MATERIAL FOR THIS EXERCISE
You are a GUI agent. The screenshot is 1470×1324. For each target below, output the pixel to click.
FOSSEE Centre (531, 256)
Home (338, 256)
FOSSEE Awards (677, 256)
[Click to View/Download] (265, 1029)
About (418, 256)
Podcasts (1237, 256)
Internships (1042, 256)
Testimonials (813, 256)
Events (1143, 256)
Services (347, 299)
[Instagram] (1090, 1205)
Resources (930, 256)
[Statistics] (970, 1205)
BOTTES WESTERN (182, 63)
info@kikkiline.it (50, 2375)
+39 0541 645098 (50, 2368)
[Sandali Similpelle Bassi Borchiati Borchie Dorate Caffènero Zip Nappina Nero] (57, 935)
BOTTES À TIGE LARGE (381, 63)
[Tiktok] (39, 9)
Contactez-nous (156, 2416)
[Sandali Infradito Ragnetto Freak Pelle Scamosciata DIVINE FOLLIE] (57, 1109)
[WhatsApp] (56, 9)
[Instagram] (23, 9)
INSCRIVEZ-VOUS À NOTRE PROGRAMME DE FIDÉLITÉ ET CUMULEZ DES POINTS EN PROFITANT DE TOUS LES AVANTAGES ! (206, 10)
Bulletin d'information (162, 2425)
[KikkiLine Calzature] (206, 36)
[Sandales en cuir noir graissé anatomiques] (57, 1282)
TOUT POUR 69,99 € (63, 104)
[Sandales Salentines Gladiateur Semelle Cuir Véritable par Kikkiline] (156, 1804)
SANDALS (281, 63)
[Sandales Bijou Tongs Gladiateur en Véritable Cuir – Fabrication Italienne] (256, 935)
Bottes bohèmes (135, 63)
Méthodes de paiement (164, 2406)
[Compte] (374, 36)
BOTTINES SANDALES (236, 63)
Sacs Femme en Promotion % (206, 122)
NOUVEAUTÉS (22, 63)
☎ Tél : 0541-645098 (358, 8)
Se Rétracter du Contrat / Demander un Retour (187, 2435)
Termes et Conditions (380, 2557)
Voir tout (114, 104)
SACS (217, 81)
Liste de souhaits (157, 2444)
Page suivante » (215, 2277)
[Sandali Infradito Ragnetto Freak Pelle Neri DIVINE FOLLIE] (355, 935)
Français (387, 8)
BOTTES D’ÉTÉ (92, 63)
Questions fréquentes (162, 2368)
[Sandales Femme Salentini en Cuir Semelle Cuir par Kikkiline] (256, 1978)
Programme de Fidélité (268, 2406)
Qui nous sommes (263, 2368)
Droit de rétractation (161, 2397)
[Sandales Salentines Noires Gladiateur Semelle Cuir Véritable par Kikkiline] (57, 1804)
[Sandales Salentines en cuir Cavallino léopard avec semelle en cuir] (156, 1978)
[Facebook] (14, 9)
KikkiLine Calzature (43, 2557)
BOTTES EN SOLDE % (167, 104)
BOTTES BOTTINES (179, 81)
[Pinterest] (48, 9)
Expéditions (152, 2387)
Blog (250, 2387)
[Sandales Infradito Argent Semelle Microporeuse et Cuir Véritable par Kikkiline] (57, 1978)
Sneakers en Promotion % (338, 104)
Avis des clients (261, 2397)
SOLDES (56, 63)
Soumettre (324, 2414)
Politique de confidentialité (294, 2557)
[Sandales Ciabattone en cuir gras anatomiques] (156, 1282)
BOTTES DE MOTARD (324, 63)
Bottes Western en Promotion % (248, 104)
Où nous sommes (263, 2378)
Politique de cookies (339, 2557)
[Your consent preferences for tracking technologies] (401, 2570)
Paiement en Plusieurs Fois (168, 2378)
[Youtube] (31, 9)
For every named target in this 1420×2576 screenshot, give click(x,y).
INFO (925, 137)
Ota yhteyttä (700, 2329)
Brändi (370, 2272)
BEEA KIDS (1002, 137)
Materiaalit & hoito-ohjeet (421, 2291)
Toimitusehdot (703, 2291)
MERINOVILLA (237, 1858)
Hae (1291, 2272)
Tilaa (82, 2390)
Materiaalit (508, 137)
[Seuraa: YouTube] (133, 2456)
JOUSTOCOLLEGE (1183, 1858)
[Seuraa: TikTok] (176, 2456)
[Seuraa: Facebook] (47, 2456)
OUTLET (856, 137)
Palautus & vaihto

ABOUT THIS TASK
Top to bottom, transcribe every line above exactly.

TASK OUTPUT
You are a GUI agent. The screenshot is 1470×1324. For each target below, output the pixel to click.
FOSSEE Centre (531, 256)
Home (338, 256)
FOSSEE Awards (677, 256)
[Click to View/Download] (265, 1029)
About (418, 256)
Podcasts (1237, 256)
Internships (1042, 256)
Testimonials (813, 256)
Events (1143, 256)
Services (347, 299)
[Instagram] (1090, 1205)
Resources (930, 256)
[Statistics] (970, 1205)
BOTTES WESTERN (182, 63)
info@kikkiline.it (50, 2375)
+39 0541 645098 (50, 2368)
[Sandali Similpelle Bassi Borchiati Borchie Dorate Caffènero Zip Nappina Nero] (57, 935)
BOTTES À TIGE LARGE (381, 63)
[Tiktok] (39, 9)
Contactez-nous (156, 2416)
[Sandali Infradito Ragnetto Freak Pelle Scamosciata DIVINE FOLLIE] (57, 1109)
[WhatsApp] (56, 9)
[Instagram] (23, 9)
INSCRIVEZ-VOUS À NOTRE PROGRAMME DE FIDÉLITÉ ET CUMULEZ DES POINTS EN PROFITANT DE TOUS LES AVANTAGES ! (206, 10)
Bulletin d'information (162, 2425)
[KikkiLine Calzature] (206, 36)
[Sandales en cuir noir graissé anatomiques] (57, 1282)
TOUT POUR 69,99 € (63, 104)
[Sandales Salentines Gladiateur Semelle Cuir Véritable par Kikkiline] (156, 1804)
SANDALS (281, 63)
[Sandales Bijou Tongs Gladiateur en Véritable Cuir – Fabrication Italienne] (256, 935)
Bottes bohèmes (135, 63)
Méthodes de paiement (164, 2406)
[Compte] (374, 36)
BOTTINES SANDALES (236, 63)
Sacs Femme en Promotion % (206, 122)
NOUVEAUTÉS (22, 63)
☎ Tél : 0541-645098 (358, 8)
Se Rétracter du Contrat / Demander un Retour (187, 2435)
Termes et Conditions (380, 2557)
Voir tout (114, 104)
SACS (217, 81)
Liste de souhaits (157, 2444)
Page suivante » (215, 2277)
[Sandali Infradito Ragnetto Freak Pelle Neri DIVINE FOLLIE] (355, 935)
Français (387, 8)
BOTTES D’ÉTÉ (92, 63)
Questions fréquentes (162, 2368)
[Sandales Femme Salentini en Cuir Semelle Cuir par Kikkiline] (256, 1978)
Programme de Fidélité (268, 2406)
Qui nous sommes (263, 2368)
Droit de rétractation (161, 2397)
[Sandales Salentines Noires Gladiateur Semelle Cuir Véritable par Kikkiline] (57, 1804)
[Sandales Salentines en cuir Cavallino léopard avec semelle en cuir] (156, 1978)
[Facebook] (14, 9)
KikkiLine Calzature (43, 2557)
BOTTES EN SOLDE % (167, 104)
BOTTES BOTTINES (179, 81)
[Pinterest] (48, 9)
Expéditions (152, 2387)
Blog (250, 2387)
[Sandales Infradito Argent Semelle Microporeuse et Cuir Véritable par Kikkiline] (57, 1978)
Sneakers en Promotion % (338, 104)
Avis des clients (261, 2397)
SOLDES (56, 63)
Soumettre (324, 2414)
Politique de confidentialité (294, 2557)
[Sandales Ciabattone en cuir gras anatomiques] (156, 1282)
BOTTES DE MOTARD (324, 63)
Bottes Western en Promotion % (248, 104)
Où nous sommes (263, 2378)
Politique de cookies (339, 2557)
[Your consent preferences for tracking technologies] (401, 2570)
Paiement en Plusieurs Fois (168, 2378)
[Youtube] (31, 9)
For every named target in this 1420×2576 screenshot, give click(x,y).
INFO (925, 137)
Ota yhteyttä (700, 2329)
Brändi (370, 2272)
BEEA KIDS (1002, 137)
Materiaalit & hoito-ohjeet (421, 2291)
Toimitusehdot (703, 2291)
MERINOVILLA (237, 1858)
Hae (1291, 2272)
Tilaa (82, 2390)
Materiaalit (508, 137)
[Seuraa: YouTube] (133, 2456)
JOUSTOCOLLEGE (1183, 1858)
[Seuraa: TikTok] (176, 2456)
[Seuraa: Facebook] (47, 2456)
OUTLET (856, 137)
Palautus & vaihto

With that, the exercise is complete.